As indicated in Fig. 14a, except for the variation characterization, the modulus distribution of the same measuring area of 5 μm × 5 μm obtained by peak-force QNM is typically consistent with those by modulus mapping. The average elastic modulus (25.6 ± 9.2 GPa) measured by modulus mapping is basically consistent with the average elastic modulus (25.2 ± 6.6 GPa) obtained by peak-force QNM. At the same time, the modulus probability characterization measured from peak-force QNM is similar to that measured with modulus mapping, which can be clearly seen in Fig. 14b. Furthermore, the peak value of the modulus probability plot measured by peak-force QNM is typically higher than the value obtained by modulus mapping. Consequently, the plausible explanation for this slight difference could be related to the different related nanomechancial theories and contact forces during testing for these two nanomechanical methods. Overall, it seems that the mean value and distribution characteristics of the measured values obtained by peak-force QNM are in good agreement with the measured results by the modulus mapping.

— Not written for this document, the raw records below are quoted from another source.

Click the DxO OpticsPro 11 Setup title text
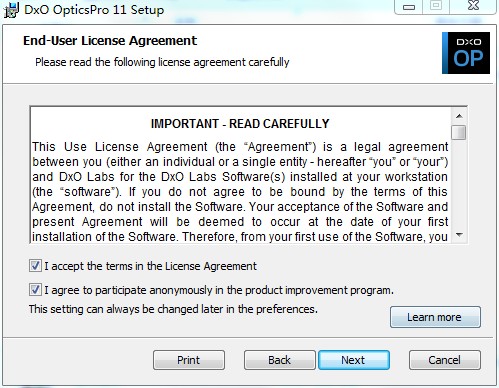This screenshot has width=499, height=388. click(94, 10)
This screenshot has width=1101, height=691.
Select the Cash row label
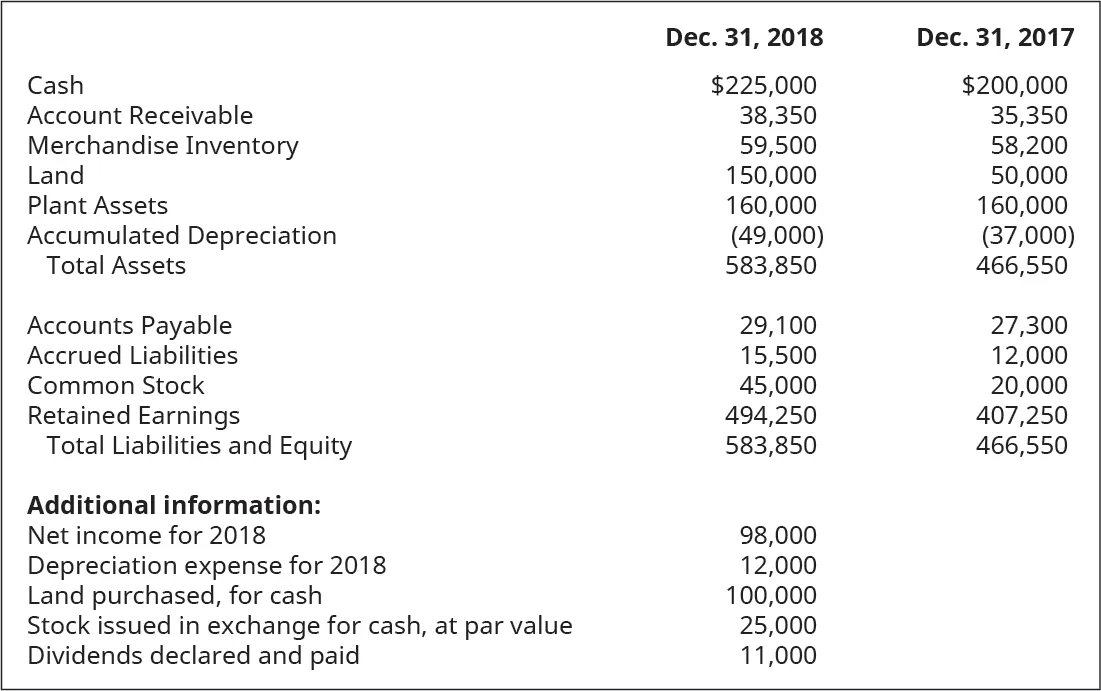(x=56, y=86)
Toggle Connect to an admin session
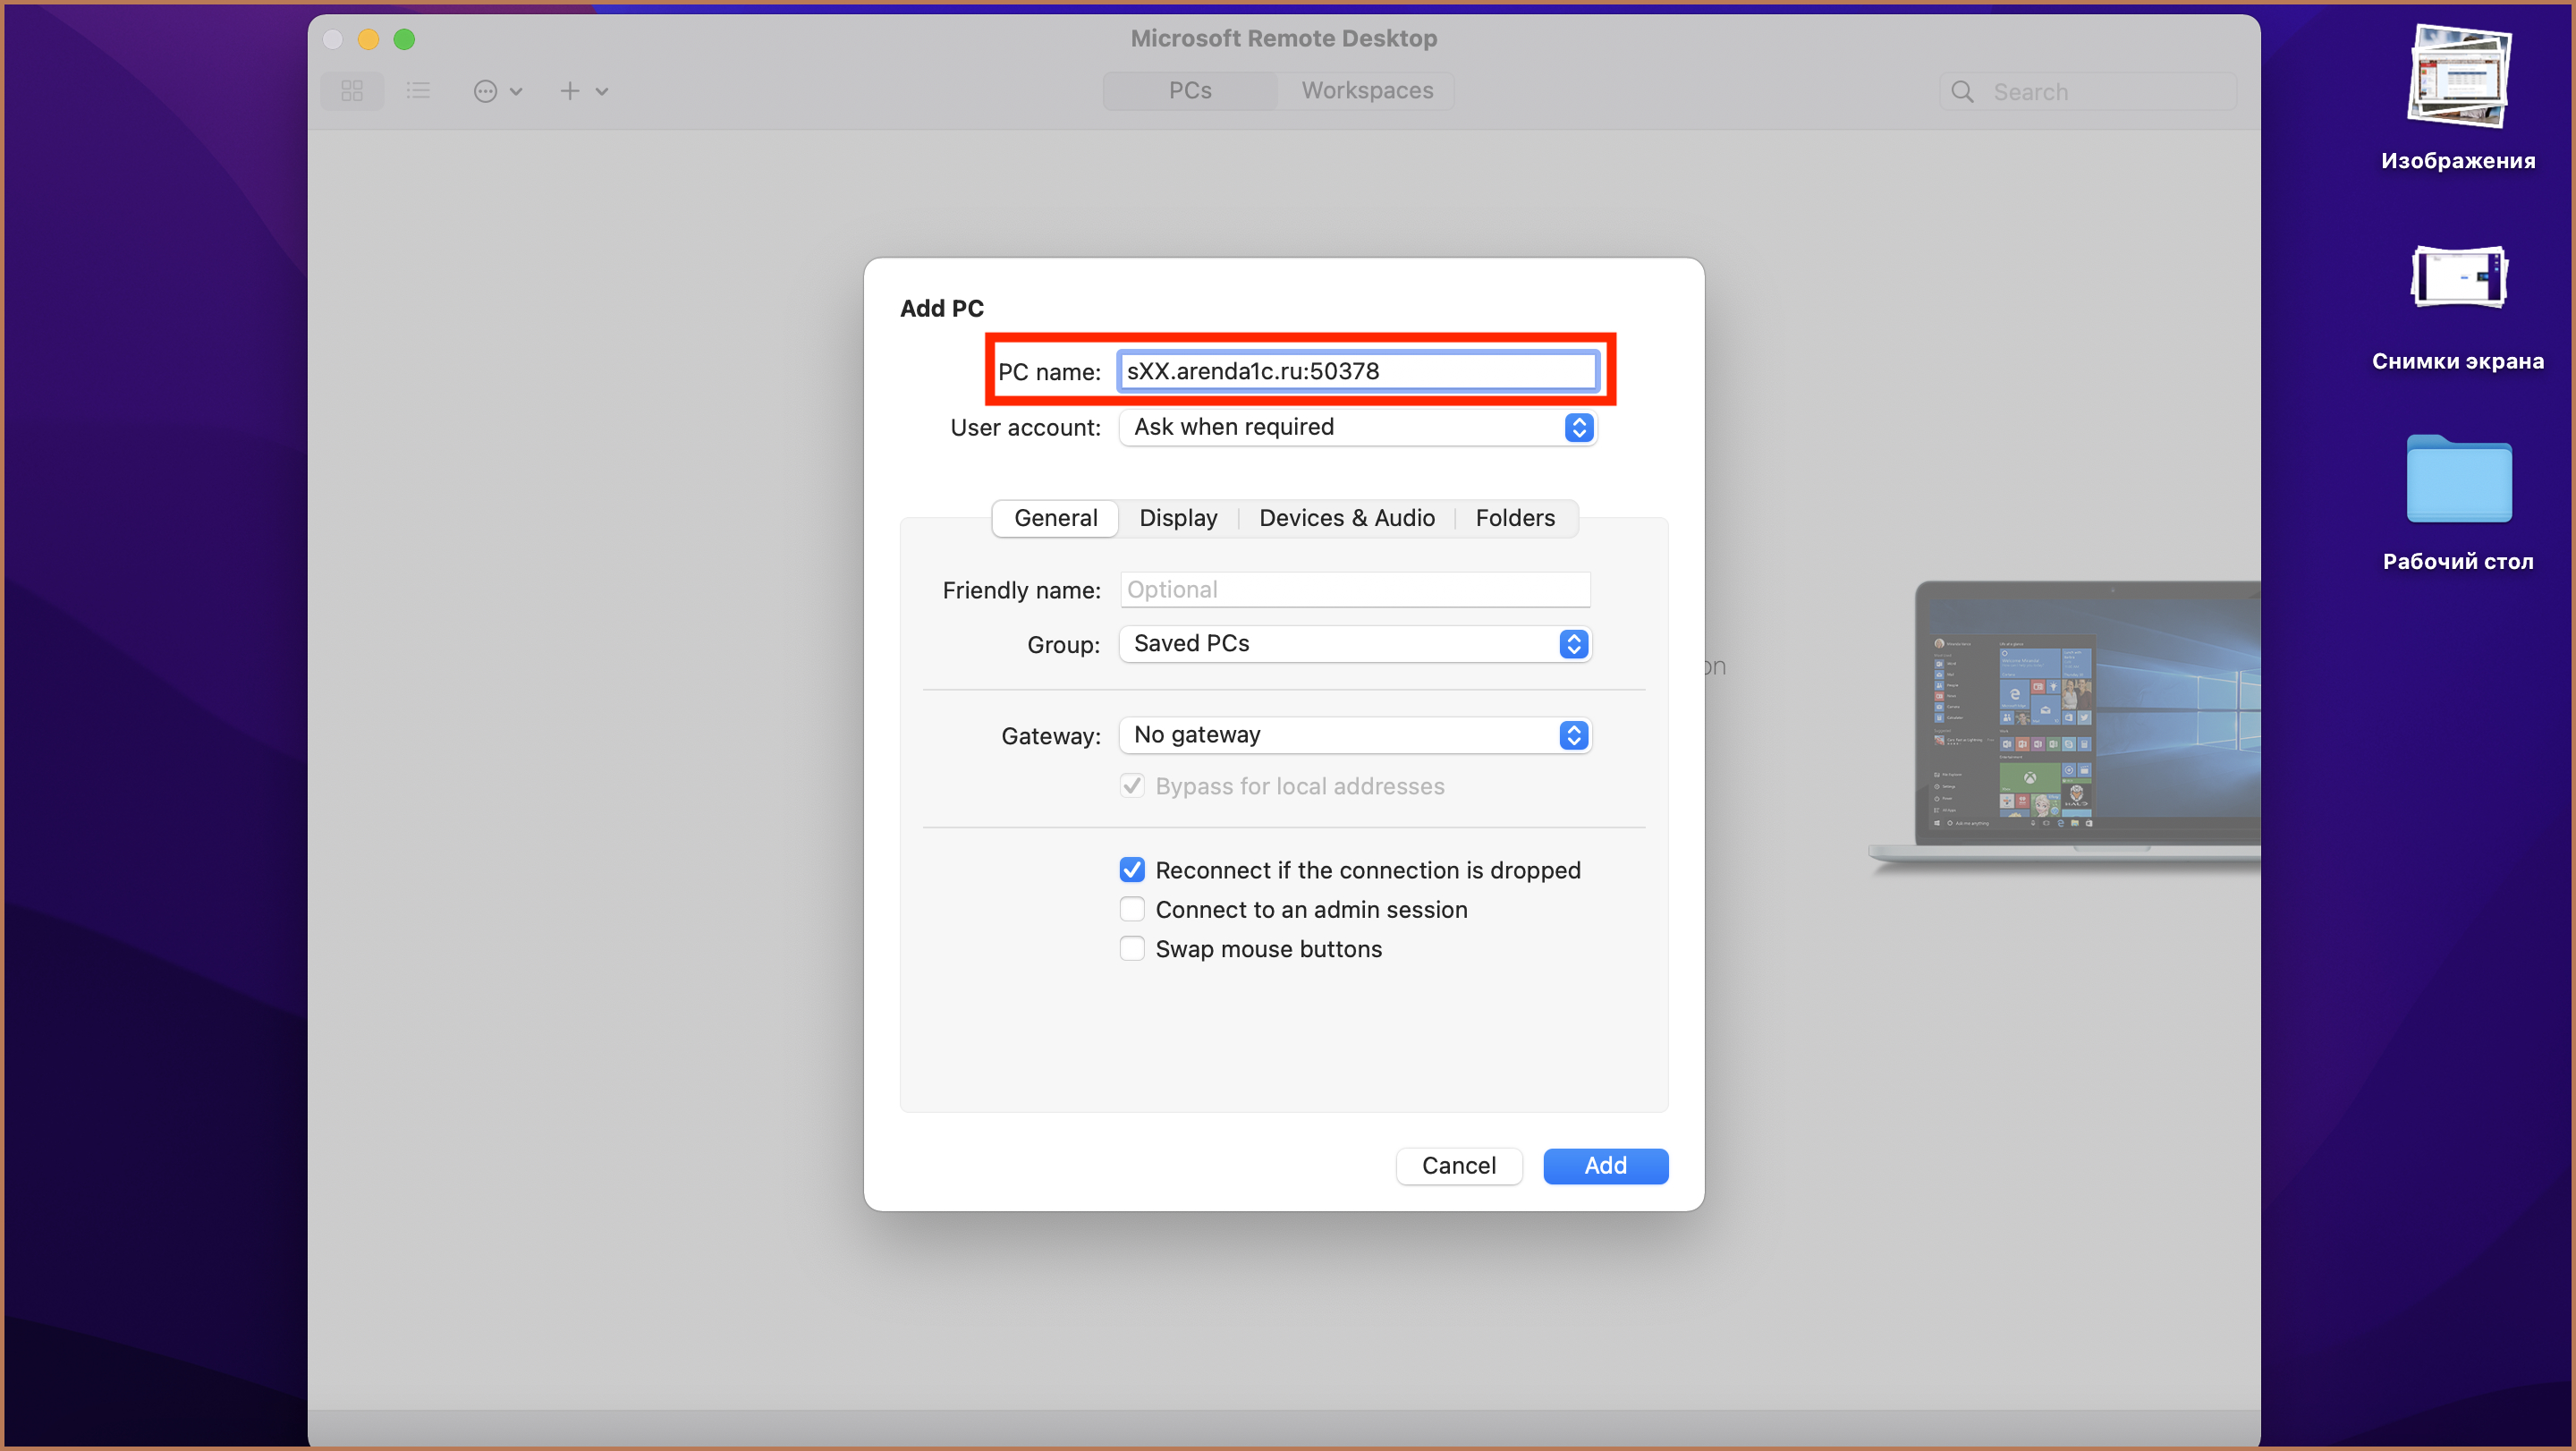This screenshot has width=2576, height=1451. 1132,910
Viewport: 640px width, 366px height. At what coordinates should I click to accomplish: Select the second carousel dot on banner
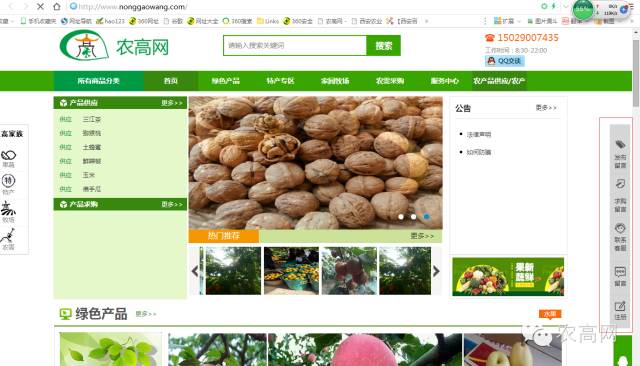(x=413, y=217)
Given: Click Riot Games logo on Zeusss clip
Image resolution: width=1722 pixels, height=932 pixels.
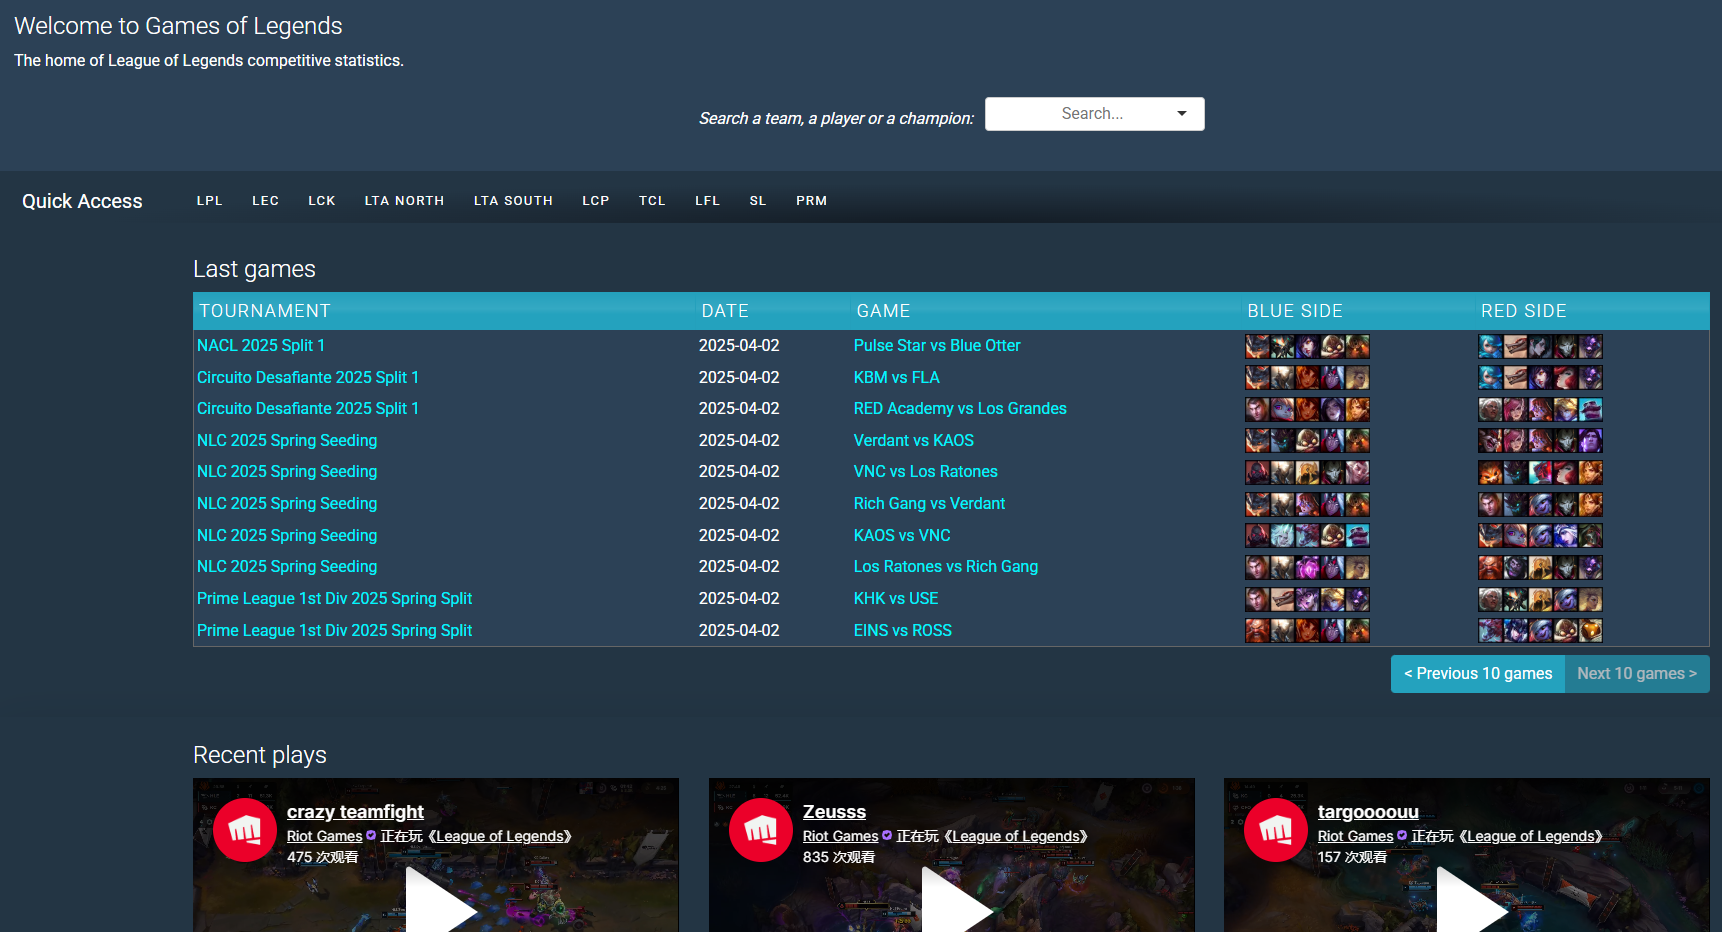Looking at the screenshot, I should click(x=761, y=830).
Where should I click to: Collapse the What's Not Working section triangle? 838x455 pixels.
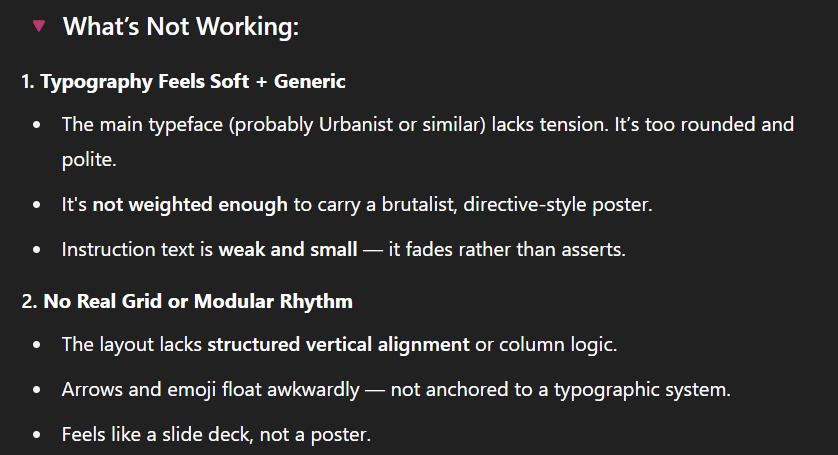[x=39, y=26]
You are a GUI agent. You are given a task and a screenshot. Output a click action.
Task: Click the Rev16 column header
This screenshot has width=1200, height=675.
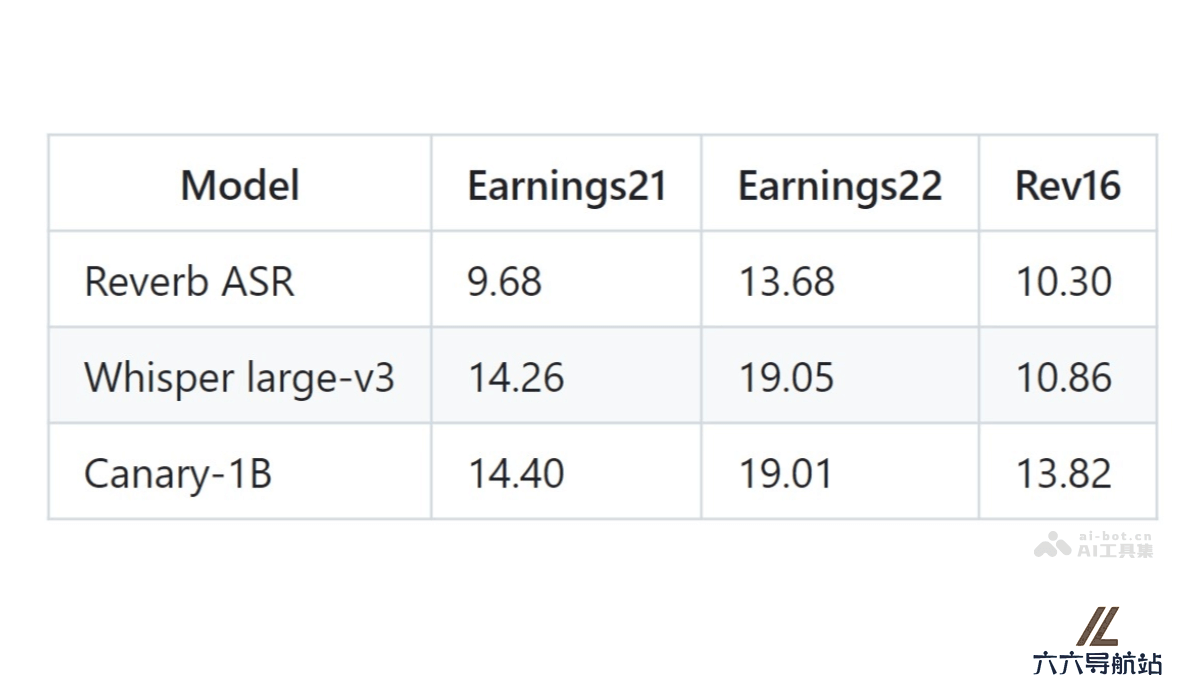coord(1068,185)
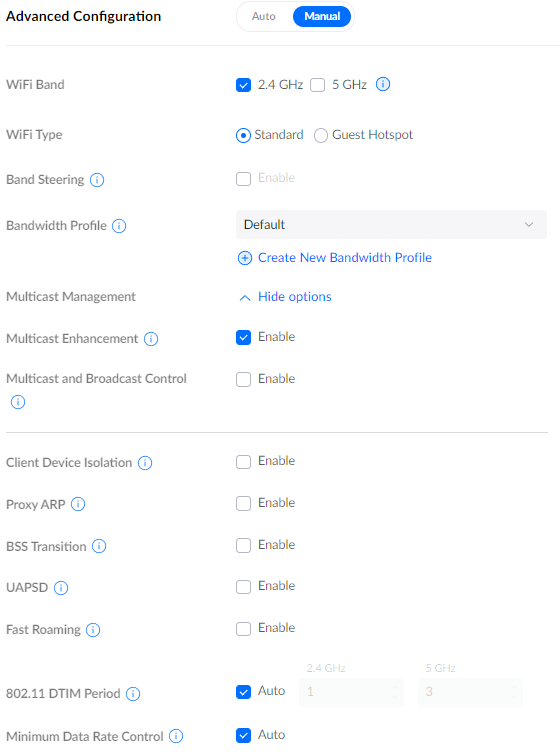
Task: Click the Bandwidth Profile info icon
Action: pyautogui.click(x=119, y=226)

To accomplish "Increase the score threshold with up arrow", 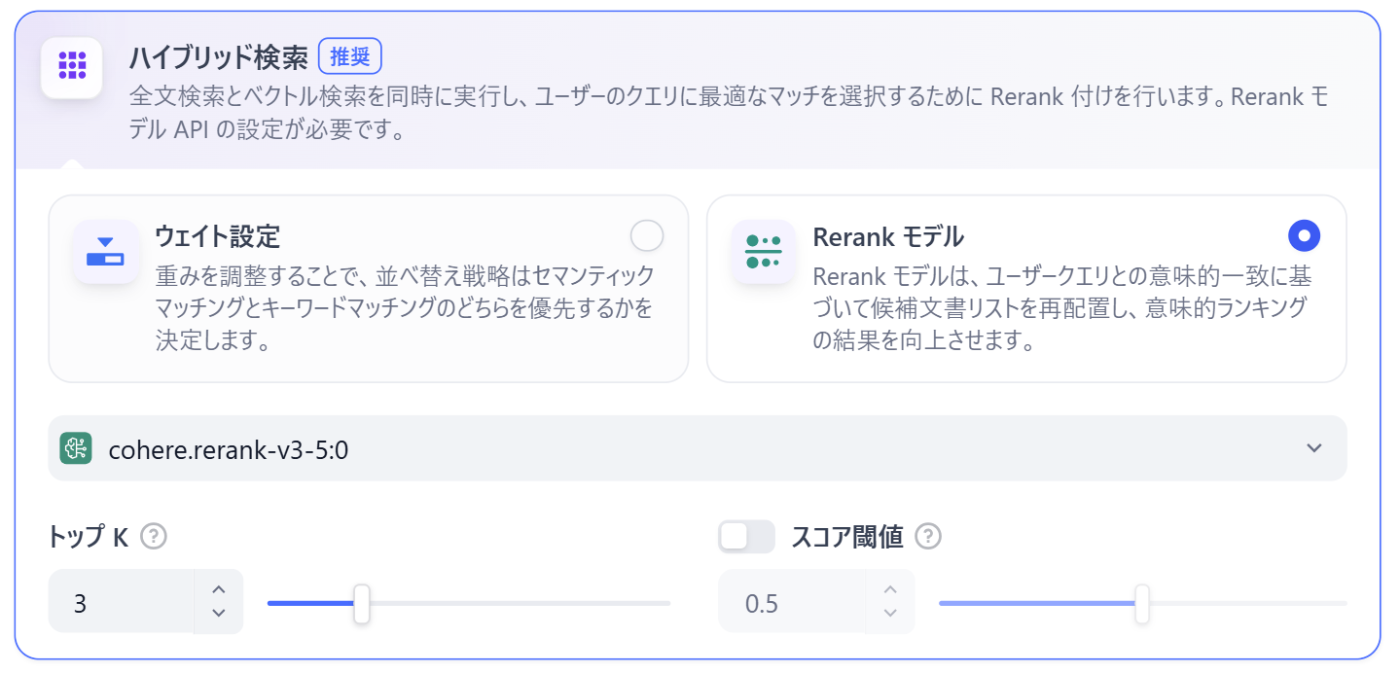I will coord(891,589).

Based on the probe radius of the peak-force QNM is quite sharper than that of modulus mapping (as shown in Table 1), the measured values are less likely to involve influence from the interaction between multiple phases and are thus likely more representative of the intrinsic properties of the C–S–H particle. In particular, the homogenized elastic modulus of the composite obtained from peak-force QNM measurements should present a relative smaller error when compared to the modulus mapping.
4.3 Peak-force QNM and nanoindentation
Based on the existing literature [7, 21, 30], the C–S–H phase is the primary phase of the hydration products in cement paste, and the properties of cement paste are governed through the nucleation, packing, and stiffness of the nanoscale C–S–H particles. As the grains form at random sizes, improving the diversity in the size of nanoscale units can eventually lead to a denser and disorderly packing of the particles, which corresponds to a stronger and higher performance cement paste. The topography features of cement paste are of different sizes to the nanoscale grains hypothesized in the colloidal spheres model of granular particles, as shown in Fig. 15. It indicates that cement paste is a granular material, where the particles or basic nanoscale units pack together most orderly. When comparing the nanostructure characterization of cement paste from peak-force QNM measurement to the analogous results Refs. [34, 35], it demonstrates that the observed spatial variety of the grains packing fraction and grains shape can be associated with the diversity model of granular particles (predominately C–S–H). On the other hand, the topographical image obtained from peak-force QNM has not only great intrinsic quantitative information on the gains size and shape but also insight into nanostructural morphology for cement paste.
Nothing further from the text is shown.